# Estimation Macintosh 1987



## Goo69 (17 Octobre 2019)

Bonjour,

Je viens de récupérer de mon grand-père un Mac II de 1987 comprenant l'écran, l'UC, la souris, le clavier et les câbles. Le tout en parfait état et fonctionnel.
Le modèle : M0401Z
N° de série : 5005723
Sauriez-vous si cela pourrait encore intéresser des personnes (collectionneurs ?) et combien cela peut-il valoir aujourd'hui ?
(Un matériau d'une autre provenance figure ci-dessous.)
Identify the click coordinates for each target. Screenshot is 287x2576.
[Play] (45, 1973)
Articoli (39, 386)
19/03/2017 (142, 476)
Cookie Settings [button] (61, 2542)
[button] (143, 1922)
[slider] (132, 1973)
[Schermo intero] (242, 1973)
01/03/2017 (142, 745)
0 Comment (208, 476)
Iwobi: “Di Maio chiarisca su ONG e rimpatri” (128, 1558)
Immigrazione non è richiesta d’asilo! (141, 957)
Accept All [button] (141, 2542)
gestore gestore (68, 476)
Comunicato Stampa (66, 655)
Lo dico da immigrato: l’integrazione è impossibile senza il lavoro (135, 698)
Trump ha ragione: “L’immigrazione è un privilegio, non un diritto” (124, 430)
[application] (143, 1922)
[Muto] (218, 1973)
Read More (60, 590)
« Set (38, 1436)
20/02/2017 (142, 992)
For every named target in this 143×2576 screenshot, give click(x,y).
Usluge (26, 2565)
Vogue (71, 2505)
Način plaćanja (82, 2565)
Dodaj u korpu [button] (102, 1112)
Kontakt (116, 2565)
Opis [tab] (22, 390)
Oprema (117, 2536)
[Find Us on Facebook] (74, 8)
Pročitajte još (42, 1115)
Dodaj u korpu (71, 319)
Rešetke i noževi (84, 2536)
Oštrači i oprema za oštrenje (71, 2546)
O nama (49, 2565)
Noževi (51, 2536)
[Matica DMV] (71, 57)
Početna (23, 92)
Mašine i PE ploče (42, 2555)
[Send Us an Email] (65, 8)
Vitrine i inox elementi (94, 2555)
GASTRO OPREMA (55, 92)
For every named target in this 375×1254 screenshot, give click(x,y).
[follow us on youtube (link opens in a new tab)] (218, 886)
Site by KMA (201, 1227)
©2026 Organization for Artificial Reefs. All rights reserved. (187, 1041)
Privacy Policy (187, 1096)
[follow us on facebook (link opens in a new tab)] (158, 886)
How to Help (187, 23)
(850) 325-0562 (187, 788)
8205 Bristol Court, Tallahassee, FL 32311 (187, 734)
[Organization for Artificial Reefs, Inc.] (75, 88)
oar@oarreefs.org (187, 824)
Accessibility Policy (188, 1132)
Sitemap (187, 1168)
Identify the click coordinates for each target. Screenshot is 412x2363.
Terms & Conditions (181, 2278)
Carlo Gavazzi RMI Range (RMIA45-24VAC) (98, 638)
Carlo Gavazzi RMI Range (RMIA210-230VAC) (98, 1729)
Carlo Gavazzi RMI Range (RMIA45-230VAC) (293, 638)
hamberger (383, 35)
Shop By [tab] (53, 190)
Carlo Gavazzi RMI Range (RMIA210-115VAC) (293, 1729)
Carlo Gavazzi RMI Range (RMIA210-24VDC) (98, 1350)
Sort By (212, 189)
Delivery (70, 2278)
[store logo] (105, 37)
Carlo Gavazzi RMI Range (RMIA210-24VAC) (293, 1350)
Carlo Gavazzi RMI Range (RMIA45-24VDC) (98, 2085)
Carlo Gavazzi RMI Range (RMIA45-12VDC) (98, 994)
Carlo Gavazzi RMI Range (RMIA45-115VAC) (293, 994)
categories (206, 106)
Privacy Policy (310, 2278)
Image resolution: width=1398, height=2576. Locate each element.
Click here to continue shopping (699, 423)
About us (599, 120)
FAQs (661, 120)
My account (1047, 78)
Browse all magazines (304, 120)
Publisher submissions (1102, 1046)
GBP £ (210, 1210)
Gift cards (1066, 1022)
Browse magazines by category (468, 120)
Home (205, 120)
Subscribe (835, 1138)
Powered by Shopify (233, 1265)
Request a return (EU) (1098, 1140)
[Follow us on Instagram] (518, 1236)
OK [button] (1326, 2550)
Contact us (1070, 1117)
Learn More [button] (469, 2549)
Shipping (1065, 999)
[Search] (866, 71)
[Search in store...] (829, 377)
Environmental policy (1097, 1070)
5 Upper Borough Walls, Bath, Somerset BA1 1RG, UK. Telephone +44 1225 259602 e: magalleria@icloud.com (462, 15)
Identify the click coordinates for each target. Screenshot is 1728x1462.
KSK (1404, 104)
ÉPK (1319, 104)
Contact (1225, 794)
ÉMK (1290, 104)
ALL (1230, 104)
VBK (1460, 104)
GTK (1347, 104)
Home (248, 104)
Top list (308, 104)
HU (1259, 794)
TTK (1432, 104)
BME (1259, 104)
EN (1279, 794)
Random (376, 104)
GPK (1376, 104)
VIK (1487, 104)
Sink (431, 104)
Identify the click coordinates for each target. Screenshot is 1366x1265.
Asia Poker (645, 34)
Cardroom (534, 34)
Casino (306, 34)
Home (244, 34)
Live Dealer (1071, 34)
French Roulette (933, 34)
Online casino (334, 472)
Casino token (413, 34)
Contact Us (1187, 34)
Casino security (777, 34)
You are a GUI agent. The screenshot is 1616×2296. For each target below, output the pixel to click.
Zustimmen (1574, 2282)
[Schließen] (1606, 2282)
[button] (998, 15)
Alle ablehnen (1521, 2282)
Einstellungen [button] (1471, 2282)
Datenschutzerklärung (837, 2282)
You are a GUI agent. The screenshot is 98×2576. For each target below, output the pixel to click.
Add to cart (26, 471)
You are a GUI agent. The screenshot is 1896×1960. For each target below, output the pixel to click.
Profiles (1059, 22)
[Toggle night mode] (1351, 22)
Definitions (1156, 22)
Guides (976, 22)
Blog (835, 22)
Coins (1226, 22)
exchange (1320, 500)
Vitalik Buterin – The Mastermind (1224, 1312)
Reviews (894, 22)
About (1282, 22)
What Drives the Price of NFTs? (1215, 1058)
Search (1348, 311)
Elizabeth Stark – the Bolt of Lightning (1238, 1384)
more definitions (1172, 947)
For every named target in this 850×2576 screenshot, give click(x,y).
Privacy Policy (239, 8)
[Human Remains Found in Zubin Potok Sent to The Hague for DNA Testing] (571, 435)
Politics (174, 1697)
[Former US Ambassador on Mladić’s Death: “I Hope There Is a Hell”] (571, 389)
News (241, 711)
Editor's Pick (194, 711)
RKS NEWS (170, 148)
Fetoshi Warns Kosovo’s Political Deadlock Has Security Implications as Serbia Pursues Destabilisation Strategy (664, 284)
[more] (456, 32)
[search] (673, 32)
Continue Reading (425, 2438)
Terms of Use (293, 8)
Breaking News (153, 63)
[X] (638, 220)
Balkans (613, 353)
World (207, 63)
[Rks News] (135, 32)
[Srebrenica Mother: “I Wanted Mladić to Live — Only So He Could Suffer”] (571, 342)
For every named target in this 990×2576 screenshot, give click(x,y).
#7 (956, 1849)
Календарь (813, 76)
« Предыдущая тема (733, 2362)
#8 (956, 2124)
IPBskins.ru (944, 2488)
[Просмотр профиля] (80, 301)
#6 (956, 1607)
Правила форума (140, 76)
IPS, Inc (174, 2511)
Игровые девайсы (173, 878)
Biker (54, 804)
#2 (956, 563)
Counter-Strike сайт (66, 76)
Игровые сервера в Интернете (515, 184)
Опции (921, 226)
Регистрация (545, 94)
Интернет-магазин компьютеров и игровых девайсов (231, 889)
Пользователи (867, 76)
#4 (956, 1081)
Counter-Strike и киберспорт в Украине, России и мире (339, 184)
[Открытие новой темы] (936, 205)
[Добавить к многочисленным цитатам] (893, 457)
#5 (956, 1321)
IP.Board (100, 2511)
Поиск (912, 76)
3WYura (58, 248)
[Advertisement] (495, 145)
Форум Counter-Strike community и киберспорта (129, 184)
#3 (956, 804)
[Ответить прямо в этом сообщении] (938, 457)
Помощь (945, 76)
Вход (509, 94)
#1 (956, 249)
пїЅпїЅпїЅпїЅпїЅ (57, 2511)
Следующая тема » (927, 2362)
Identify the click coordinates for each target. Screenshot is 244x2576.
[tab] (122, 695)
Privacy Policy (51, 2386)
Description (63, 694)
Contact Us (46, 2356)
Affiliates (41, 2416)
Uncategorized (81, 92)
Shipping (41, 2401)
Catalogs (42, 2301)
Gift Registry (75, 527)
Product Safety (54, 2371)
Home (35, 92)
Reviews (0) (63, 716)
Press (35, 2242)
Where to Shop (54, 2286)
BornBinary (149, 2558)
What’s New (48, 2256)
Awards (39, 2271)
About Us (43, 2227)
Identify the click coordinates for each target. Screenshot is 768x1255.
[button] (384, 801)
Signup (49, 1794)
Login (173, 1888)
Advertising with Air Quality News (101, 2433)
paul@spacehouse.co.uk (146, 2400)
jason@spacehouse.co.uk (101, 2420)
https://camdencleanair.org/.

Merci par avance pour vos conseils !

Goo


----------



## Anthony (17 Octobre 2019)

Cela peut intéresser des collectionneurs, mais ce n'est pas la machine la plus rare ni la plus recherchée. Un lot complet vaut généralement plus qu'une UC seule, surtout avec tous les autres accessoires. Généralement, les Mac II en très bon état s'échangent autour de la centaine d'euros, avec leur clavier et souris. (Et si j'en crois l'historique eBay, on est plus autour des 80 € ces derniers temps.) L'écran peut probablement faire monter les enchères, c'est un chouette modèle avec un super bon tube. Mais il n'est pas particulièrement rare non plus.


----------



## Goo69 (17 Octobre 2019)

Anthony a dit:


> Cela peut intéresser des collectionneurs, mais ce n'est pas la machine la plus rare ni la plus recherchée. Un lot complet vaut généralement plus qu'une UC seule, surtout avec tous les autres accessoires. Généralement, les Mac II en très bon état s'échangent autour de la centaine d'euros, avec leur clavier et souris. (Et si j'en crois l'historique eBay, on est plus autour des 80 € ces derniers temps.) L'écran peut probablement faire monter les enchères, c'est un chouette modèle avec un super bon tube. Mais il n'est pas particulièrement rare non plus.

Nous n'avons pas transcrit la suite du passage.